When people agree with me I always feel that I must be wrong.
—OSCAR WILDE, The Critic as Artist

The public have an insatiable curiosity to know everything, except what is worth knowing. Journalism, conscious of this, and having tradesman-like habits, supplies their demands.
--OSCAR WILDE, The Soul of Man Under Socialism
There is much to be said in favour of modern journalism. By giving us the opinions of the uneducated, it keeps us in touch with the ignorance of the community.
—OSCAR WILDE, The Critic as Artist

WHAT OSCAR MEANT TO ME

He was a philosopher, dandy, wit, man of the theater, and also a socially conscious being with a huge heart for the ills of the world. People know Oscar Wilde’s funny lines—such as “I can resist everything except temptation,” mostly from his plays and his one novel, The Picture of Dorian Gray—but the essays quoted above show a sober, reasonable citizen who while an artist first, was going after social questions (with love and with the soul of an artist). Wilde made me expand my world view (art is a political act, and isn't that a burden), and also made me aware of how the burden of political knowledge prevented me from pursing my theater arts life in full—the desire to be of use in a social contract sense took over (the opposite of what he intended). I have had more than a few friends think less of me for being politically noisy. Claire Booth Luce said, “Politics is the refuge of second class minds,” and I often worry she was right.

 VIRGINIA WOOLF, DISCOVERY AT 26

“Lock up your libraries if you like, but there is no gate, no lock, no bolt that you can set upon the freedom of my mind.”

 “As a woman I have no country. As a woman I want no country. As a woman, my country is the whole world.”
Virginia Woolf, Three Guineas

 “If you do not tell the truth about yourself you cannot tell it about other people.”

 “One cannot think well, love well, sleep well, if one has not dined well.”

 “When you consider things like the stars, our affairs don't seem to matter very much, do they?”

 “The eyes of others our prisons; their thoughts our cages.”

More:

·        When a subject is highly controversial — and any question about sex is that — one cannot hope to tell the truth. One can only show how one came to hold whatever opinion one does hold. One can only give one's audience the chance of drawing their own conclusions as they observe the limitations, the prejudices, the idiosyncrasies of the speaker.

·         Literature is strewn with the wreckage of men who have minded beyond reason the opinions of others.

—Virginia Woolf, A Room of One’s Own

WHAT VIRGINIA MEANT TO ME

Virginia Woolf wrote as I actually thought. Reading her novels Jacob’s Room, Mrs. Dalloway, To the Lighthouse, Orlando; her diaries; her criticism: Virginia Woolf’s words took paths that were a map of my own mind, if my mind had been capable of articulating and recording and depicting and expressing as brilliantly as her able, wild, imaginative mind had. Reading her was a relief, and a terror. The greatness of her empathy that was almost unbearable in my relative youth is a solace in my middle age.

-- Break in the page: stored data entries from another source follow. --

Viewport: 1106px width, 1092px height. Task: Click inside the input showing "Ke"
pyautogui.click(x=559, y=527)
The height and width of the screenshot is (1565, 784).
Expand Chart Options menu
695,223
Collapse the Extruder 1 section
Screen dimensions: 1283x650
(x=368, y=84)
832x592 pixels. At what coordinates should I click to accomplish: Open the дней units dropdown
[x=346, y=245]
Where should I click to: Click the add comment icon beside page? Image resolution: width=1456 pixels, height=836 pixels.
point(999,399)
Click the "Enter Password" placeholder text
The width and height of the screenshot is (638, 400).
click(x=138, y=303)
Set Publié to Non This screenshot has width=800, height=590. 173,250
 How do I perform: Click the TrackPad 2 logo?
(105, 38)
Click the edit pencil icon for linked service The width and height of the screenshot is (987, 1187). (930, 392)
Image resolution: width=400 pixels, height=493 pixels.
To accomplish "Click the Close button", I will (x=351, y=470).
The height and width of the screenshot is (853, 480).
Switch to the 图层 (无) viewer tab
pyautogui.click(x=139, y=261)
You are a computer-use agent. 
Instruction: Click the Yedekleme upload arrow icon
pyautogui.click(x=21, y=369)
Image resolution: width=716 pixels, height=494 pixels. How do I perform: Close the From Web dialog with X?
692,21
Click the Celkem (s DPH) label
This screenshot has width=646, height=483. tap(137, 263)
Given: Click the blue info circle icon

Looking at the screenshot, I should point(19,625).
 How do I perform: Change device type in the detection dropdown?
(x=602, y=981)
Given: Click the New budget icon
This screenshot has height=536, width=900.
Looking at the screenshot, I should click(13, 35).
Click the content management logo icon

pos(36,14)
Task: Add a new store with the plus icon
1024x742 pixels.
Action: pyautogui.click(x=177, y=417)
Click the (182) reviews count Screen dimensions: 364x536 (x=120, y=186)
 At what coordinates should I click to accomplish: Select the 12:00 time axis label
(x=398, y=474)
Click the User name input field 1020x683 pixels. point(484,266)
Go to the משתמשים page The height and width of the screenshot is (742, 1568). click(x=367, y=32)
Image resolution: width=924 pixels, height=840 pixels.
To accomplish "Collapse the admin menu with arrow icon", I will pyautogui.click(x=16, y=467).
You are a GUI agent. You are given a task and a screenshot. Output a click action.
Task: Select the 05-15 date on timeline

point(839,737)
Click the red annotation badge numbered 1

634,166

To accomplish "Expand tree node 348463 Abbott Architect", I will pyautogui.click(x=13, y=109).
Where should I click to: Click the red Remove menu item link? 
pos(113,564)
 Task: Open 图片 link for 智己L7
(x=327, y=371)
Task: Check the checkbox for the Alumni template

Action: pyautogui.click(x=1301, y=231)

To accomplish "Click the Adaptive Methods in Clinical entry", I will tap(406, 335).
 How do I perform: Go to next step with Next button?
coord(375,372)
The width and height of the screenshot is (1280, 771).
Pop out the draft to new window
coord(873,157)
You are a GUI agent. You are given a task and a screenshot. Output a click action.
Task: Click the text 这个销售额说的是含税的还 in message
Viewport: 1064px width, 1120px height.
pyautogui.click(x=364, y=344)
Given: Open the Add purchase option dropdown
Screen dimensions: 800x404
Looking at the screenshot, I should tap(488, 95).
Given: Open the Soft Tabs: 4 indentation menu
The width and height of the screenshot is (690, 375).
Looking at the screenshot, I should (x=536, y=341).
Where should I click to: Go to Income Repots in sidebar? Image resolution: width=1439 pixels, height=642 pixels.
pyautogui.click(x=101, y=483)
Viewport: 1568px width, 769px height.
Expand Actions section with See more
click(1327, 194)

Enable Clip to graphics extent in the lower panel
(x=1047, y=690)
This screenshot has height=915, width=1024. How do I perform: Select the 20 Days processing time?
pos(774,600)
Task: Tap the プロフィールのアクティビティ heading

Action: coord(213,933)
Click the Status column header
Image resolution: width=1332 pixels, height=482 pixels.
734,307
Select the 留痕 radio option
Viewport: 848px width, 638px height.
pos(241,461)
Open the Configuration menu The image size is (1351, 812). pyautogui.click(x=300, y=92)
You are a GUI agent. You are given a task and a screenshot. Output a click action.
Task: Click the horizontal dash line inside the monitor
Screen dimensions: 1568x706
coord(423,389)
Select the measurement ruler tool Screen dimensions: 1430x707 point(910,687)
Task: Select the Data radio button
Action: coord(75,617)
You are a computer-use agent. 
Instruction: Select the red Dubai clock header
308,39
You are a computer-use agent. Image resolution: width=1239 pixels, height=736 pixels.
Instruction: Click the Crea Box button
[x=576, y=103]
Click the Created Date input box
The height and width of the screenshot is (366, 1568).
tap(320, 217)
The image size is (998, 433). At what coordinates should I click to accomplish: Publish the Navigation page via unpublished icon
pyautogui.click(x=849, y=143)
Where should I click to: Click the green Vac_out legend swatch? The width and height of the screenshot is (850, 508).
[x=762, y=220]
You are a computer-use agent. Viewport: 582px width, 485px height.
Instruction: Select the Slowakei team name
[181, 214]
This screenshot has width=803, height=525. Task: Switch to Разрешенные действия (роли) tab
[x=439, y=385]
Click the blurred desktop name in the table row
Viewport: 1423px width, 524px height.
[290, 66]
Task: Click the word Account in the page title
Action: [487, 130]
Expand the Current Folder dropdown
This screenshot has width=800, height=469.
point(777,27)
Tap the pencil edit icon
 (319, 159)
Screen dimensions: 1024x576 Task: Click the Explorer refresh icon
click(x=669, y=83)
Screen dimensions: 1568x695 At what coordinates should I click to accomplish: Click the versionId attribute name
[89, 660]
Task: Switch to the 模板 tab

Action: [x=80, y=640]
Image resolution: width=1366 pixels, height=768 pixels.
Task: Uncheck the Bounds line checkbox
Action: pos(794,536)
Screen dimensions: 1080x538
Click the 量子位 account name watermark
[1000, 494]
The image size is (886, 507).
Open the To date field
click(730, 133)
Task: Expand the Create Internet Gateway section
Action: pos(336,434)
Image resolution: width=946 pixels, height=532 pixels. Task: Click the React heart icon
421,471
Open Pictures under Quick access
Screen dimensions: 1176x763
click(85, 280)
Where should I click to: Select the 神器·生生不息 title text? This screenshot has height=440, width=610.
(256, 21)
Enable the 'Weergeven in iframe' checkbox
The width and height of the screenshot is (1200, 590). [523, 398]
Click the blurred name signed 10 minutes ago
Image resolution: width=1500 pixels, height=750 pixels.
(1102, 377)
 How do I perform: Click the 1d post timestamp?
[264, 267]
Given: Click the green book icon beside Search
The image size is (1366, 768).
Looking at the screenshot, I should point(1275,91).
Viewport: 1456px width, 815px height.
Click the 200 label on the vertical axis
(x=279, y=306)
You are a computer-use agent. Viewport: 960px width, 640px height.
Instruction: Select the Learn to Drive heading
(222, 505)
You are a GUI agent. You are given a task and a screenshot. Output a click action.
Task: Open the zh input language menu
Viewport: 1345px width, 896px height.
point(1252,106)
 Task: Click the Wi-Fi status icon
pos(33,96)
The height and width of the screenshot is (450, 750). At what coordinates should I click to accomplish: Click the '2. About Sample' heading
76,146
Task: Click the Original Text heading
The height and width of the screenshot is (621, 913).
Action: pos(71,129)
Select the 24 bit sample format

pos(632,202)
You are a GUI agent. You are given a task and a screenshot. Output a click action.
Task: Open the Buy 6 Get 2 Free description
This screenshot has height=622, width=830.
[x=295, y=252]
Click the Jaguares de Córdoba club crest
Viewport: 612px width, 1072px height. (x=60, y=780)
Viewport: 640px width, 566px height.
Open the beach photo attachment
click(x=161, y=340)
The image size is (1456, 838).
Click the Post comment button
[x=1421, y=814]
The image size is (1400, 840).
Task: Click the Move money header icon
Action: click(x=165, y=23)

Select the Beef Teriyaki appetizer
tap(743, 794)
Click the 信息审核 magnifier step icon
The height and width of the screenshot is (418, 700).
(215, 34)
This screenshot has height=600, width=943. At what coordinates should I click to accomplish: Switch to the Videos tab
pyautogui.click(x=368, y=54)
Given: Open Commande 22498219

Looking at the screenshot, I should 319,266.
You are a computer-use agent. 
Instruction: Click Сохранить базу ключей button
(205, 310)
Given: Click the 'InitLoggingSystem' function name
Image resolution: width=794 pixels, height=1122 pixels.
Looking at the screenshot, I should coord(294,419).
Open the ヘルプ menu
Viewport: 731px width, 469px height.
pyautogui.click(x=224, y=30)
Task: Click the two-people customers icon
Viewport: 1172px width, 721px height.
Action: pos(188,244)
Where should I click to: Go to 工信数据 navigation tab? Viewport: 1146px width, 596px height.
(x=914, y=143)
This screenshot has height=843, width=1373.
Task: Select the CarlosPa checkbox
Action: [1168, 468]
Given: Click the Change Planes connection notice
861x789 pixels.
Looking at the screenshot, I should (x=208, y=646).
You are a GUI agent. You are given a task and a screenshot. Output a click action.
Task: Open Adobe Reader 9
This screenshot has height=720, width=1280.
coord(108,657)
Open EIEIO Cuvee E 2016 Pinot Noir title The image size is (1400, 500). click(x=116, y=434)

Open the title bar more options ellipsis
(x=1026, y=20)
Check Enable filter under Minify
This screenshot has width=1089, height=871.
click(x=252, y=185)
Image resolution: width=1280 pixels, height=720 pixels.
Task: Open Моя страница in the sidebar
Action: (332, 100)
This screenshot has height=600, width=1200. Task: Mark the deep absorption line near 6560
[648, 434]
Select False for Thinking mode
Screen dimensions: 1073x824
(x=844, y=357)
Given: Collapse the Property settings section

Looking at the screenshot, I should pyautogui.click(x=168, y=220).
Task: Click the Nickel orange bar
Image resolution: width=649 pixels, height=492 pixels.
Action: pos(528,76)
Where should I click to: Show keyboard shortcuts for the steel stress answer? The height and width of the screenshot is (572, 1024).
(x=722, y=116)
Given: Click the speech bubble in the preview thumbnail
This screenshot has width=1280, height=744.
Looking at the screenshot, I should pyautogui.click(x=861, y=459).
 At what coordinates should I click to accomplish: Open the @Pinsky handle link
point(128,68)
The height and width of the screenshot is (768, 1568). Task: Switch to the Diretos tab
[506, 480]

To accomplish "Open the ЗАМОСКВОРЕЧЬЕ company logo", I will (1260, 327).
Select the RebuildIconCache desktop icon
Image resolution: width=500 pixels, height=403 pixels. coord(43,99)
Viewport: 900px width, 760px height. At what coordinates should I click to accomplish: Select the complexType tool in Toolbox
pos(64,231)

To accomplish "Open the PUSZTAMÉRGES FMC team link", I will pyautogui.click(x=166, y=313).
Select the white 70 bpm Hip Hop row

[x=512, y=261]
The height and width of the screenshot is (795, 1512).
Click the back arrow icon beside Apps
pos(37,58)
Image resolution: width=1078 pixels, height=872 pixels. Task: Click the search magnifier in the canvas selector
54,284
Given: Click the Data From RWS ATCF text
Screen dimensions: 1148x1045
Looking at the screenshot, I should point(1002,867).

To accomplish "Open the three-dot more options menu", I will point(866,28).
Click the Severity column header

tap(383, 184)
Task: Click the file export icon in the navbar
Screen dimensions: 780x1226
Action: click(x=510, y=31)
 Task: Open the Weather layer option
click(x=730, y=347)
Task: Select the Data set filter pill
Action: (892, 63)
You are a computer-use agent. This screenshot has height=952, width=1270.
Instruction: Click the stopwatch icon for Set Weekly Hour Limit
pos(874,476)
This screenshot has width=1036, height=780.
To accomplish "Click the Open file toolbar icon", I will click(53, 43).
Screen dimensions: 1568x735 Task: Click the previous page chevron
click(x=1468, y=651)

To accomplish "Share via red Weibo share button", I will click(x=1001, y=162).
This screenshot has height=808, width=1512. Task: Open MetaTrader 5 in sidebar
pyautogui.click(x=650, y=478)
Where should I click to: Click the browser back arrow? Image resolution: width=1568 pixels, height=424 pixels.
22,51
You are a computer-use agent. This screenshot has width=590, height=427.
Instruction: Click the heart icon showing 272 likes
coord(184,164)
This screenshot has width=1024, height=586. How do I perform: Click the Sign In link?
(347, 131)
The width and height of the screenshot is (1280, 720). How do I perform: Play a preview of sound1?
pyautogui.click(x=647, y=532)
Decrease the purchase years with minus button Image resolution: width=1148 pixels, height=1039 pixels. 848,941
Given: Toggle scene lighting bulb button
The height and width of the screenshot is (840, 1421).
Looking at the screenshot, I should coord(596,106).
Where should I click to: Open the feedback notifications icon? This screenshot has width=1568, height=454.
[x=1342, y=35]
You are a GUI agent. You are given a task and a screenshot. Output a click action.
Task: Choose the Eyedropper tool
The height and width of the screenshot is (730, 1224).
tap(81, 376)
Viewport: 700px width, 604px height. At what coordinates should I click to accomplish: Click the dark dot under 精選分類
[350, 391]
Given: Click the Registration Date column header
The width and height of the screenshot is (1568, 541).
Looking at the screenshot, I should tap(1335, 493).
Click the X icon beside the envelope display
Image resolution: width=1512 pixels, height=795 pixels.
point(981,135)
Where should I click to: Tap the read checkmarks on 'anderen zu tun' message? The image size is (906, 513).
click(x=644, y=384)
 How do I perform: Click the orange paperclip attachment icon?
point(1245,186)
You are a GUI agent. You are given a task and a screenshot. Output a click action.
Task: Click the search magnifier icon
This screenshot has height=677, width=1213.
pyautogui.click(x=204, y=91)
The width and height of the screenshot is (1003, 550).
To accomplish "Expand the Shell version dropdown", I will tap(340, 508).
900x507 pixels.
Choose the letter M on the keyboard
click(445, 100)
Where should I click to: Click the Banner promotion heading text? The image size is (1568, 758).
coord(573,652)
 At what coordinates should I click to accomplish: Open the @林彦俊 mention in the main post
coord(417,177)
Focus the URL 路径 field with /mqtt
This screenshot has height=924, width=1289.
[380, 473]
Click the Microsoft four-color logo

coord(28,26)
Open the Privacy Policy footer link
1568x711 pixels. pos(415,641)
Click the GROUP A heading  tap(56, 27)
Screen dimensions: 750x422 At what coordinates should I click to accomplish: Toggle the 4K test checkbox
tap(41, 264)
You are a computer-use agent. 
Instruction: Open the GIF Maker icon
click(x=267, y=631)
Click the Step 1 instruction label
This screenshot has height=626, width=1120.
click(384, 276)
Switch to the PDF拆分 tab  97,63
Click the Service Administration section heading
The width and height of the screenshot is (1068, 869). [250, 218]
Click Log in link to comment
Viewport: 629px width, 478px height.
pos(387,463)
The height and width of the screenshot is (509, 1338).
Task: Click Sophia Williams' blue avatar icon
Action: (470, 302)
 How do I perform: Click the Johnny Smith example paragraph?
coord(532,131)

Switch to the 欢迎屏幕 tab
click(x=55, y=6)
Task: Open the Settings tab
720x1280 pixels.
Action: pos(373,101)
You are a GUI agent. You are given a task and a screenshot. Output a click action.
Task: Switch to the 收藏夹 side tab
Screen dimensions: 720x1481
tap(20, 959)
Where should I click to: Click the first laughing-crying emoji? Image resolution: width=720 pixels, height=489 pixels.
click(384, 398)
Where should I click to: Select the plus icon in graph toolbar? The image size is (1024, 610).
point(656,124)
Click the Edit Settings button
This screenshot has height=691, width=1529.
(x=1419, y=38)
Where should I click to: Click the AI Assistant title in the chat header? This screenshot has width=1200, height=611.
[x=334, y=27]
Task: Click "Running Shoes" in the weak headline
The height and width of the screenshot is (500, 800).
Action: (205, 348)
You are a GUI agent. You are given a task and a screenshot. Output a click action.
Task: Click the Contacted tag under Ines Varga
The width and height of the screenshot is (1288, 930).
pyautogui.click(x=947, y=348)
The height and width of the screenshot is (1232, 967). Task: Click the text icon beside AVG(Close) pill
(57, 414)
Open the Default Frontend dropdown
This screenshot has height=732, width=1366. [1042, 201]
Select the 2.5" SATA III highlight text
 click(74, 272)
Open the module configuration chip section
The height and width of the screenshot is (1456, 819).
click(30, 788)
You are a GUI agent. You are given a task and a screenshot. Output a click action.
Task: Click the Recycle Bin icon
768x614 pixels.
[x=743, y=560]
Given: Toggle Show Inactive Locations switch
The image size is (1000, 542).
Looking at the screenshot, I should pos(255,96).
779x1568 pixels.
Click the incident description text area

WHAT OSCAR AND VIRGINIA HAVE IN COMMON

Both were bisexual, both in the acting out of physical love and in their ability to get inside the heads of male and female characters. This is no small thing, I see now. Both were not only creative novelists and playwrights (he wrote mostly plays and stories, and only one novel; she wrote mostly novels and stories, and only one play), they were literary and social critics of the first order. They took their roles as geniuses seriously. They did not take themselves seriously. (Until they did, at the end.) Oscar Wilde used the past (as a Pre-Raphaelite) to show an unflattering mirror to the present (Victorian) age. Virginia Woolf, born only 13 years before Oscar’s ruin, sloughed off the Victorians, ever looking ahead and helping to create modernism. Yet both were of their times, loved their countries, loved life. Both were social snobs, living the paradox of caring about the poor and uneducated, truly, while being unable to co-exist comfortably with them, indeed, while disdaining them. Both were the victims and agents of their own tragic ends—he for bringing about the lawsuit that exposed his illegal homosexuality, leading to his imprisonment and destroyed health, dying at 46; she—living through yet a second world war, losing her London home to a bomb, married to a Jew and therefore both on Hitler’s blacklist, and a return of the “voices” and depression that she felt sure would hold everyone back from escaping England should an invasion occur—took her own life by drowning at 59. And still, they created so much, shared so much, lived so fully, in spite of it all.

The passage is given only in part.